**Work to complete**
The entries are to be returned exactly as written.

Stored data entries:
BEGIN

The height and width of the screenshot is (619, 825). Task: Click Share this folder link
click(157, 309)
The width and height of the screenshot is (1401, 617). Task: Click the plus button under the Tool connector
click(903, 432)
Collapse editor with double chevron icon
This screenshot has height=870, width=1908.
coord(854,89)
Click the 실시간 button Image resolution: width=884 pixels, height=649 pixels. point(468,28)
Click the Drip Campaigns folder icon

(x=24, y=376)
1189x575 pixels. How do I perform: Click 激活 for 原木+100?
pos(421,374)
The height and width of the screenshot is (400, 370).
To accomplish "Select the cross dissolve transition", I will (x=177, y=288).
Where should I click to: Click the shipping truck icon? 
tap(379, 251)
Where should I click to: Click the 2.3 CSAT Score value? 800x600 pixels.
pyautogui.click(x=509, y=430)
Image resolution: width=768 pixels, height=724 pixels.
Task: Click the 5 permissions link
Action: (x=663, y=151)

END

**Reply to the task**
The height and width of the screenshot is (619, 825). Task: Click Share this folder link
click(157, 309)
The width and height of the screenshot is (1401, 617). Task: Click the plus button under the Tool connector
click(903, 432)
Collapse editor with double chevron icon
This screenshot has height=870, width=1908.
coord(854,89)
Click the 실시간 button Image resolution: width=884 pixels, height=649 pixels. point(468,28)
Click the Drip Campaigns folder icon

(x=24, y=376)
1189x575 pixels. How do I perform: Click 激活 for 原木+100?
pos(421,374)
The height and width of the screenshot is (400, 370).
To accomplish "Select the cross dissolve transition", I will (x=177, y=288).
Where should I click to: Click the shipping truck icon? 
tap(379, 251)
Where should I click to: Click the 2.3 CSAT Score value? 800x600 pixels.
pyautogui.click(x=509, y=430)
Image resolution: width=768 pixels, height=724 pixels.
Task: Click the 5 permissions link
Action: (x=663, y=151)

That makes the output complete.